Mais lévénement na pas pu effacer complètement les préoccupations raciales qui avaient fait partie des projets démeutes. , si en effet ses organisateurs le voulaient. Selon un récit des soldats, « une majorité dentre eux sont noirs; en fait, il ny a que peu de mulâtres parmi eux », une tentative de minimiser les craintes évidentes de mélange racial que les travailleurs blancs ont manifestées avant et pendant les émeutes, craintes que de nombreuses élites blanches peut avoir partagé.Les observateurs ont également profité de lévénement pour opposer la loyauté des Noirs à lUnion et leur bon comportement avec les récentes émeutes ainsi que la culture générale des travailleurs blancs: «Le 20e est catégoriquement un régiment africain, et à son honneur quil soit dit, non lun de ses membres a désobéi aux ordres, personne na rompu les rangs pour saluer des amis enthousiastes, personne na consommé de boissons enivrantes à lexcès, personne na manifesté la moindre inclination à quitter le service et leur marche était très honorable.  » Lélite new-yorkaise a présenté les troupes noires comme des symboles de la nouvelle classe ouvrière ordonnée quelle désirait: sobre, solennelle, obéissante et dévouée à la cause de lUnion. Mais un symbolisme aussi simple a obscurci les divisions complexes de statut, de classe, de perspective et d’aspiration qui faisaient partie de la communauté noire libre de New York depuis sa création.

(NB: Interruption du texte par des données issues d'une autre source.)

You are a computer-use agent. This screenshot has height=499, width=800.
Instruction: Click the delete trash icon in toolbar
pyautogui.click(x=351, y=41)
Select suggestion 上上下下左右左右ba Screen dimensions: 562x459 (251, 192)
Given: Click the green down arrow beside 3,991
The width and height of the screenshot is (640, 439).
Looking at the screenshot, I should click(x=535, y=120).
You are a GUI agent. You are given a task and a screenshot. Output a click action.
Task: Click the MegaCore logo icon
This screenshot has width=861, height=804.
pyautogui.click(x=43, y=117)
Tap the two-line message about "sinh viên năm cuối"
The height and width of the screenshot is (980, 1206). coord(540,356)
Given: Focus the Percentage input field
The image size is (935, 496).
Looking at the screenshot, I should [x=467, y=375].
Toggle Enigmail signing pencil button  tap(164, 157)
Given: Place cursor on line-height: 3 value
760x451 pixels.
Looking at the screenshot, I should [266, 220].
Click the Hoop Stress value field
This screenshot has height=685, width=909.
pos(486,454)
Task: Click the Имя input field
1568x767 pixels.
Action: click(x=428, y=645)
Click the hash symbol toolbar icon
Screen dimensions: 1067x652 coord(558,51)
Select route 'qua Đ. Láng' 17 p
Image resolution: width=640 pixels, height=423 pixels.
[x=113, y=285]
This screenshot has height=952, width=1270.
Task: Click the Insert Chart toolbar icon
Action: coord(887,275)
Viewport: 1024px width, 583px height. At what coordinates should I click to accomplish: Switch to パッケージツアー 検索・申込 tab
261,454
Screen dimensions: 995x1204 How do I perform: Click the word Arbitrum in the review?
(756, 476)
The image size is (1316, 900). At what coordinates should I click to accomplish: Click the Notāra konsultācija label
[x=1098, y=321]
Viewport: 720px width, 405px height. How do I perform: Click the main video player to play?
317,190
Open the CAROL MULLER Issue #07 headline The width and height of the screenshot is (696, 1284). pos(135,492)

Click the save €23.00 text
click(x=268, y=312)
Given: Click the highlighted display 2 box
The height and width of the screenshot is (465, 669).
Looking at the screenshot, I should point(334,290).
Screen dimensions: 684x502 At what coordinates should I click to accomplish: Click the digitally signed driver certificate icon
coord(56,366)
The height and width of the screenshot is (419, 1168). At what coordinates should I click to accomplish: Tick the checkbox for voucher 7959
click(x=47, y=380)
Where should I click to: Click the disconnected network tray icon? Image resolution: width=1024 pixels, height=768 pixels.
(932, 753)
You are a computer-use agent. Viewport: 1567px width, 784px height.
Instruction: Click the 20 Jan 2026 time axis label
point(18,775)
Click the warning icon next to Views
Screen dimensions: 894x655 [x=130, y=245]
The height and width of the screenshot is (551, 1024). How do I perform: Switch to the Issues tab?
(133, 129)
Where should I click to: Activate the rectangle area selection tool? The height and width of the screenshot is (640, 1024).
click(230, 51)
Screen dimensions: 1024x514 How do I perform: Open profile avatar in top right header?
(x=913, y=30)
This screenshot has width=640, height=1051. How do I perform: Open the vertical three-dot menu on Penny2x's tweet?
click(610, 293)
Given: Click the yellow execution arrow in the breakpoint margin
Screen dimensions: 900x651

Alors que l’armée de l’Union marchait vers le sud, elle a amené avec elle les abolitionnistes noirs et blancs (dont beaucoup étaient affiliés à lAmerican Missionary Association, dautres indépendants des efforts organisés) qui cherchaient à réformer les Noirs du Sud pendant et après la guerre. Ces militants, pour la plupart issus de la classe moyenne, portaient des idées de soulèvement racial dabord promulguées dans le nord-est Les écoles de travail manuel à la réforme morale pour améliorer le travail salarié. Ils ont rencontré des Noirs nouvellement libres désireux daméliorer leur éducation et leur économie, mais tout aussi certainement façonnant leurs propres définitions de lindépendance et de légalité. Pendant les années de la guerre civile et de la reconstruction, des Noirs et des Blancs des zones urbaines et les zones rurales du nord et du sud ont été mises au défi de créer de nouvelles opportunités pour les personnes libérées. Mais la ville de New York ne sétait jamais unifiée pour surmonter les problèmes de racisme et embrasser pleinement la liberté des noirs; la nation non plus.